Weight Loss Understanding the pscylogy and sabatoge of weight | Page 95

Mindfulness and savoring 75 Fullness is the ultimate appetite suppressant. Drug companies around the world are currently spending millions of dollars looking for drugs that make us feel full so that we can find it easier to not over-eat. Surgeons everywhere are doing lap-banding surgery so that people feel full after only a small amount of food. Either way the goal is simply to get you to feel full! I think there are cheaper and easier ways to do this. Unfortunately, in our society today, natural strategies like learning to meditate on your degree of fullness and, thereby, your degree of hunger, are not sexy, make no one any money and so do not attract significant advertising dollars. To be able to lose weight without spending any money, risking a general anesthetic or the surgeon’ s knife, is a rather compelling argument for becoming expert at feeling full. It is as simple as eating slowly enough to give ourselves time to notice that we are full. I had a problem with eating food quickly. My wife pointed this out one day and until then I had not even noticed it.

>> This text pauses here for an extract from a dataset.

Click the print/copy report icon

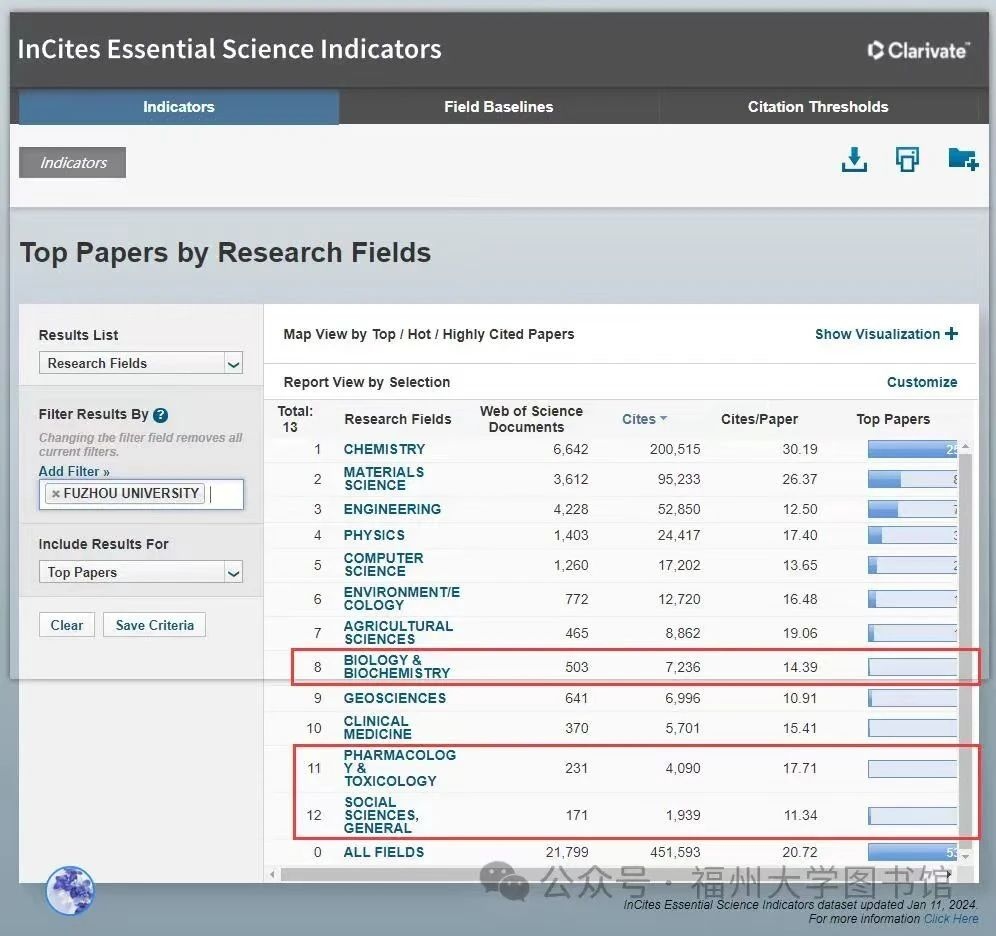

Once I stopped and looked at it, I came to understand it, but until then I had no conscious awareness of why I did this. It was a classic example of how we learn things in our formative years and how, without conscious awareness, we maintain the behavior unconsciously until we stop and study ourselves. Learning to do this in all areas of our life is critical because, once you become aware of unconscious motivations, you can control them; what you remain unaware of controls you. I will expand on these unconscious processes and how they feed into self-sabotage in Chapter 13. Why did I eat so fast? I grew up in a family of four boys, all of them active, with big appetites. Occasionally, for a special treat – if we were on holidays or away for the weekend – we would be allowed to have Fruit Loops as our breakfast cereal instead of some more serious and mundane food like porridge. So on these special mornings we would pour out four bowls of Fruit Loops and eat them very quickly so that we could get seconds – knowing full well that there were only about six, maybe seven bowls of cereal in a Fruit Loops packet. And, of course, he who hesitated, or savored, was lost!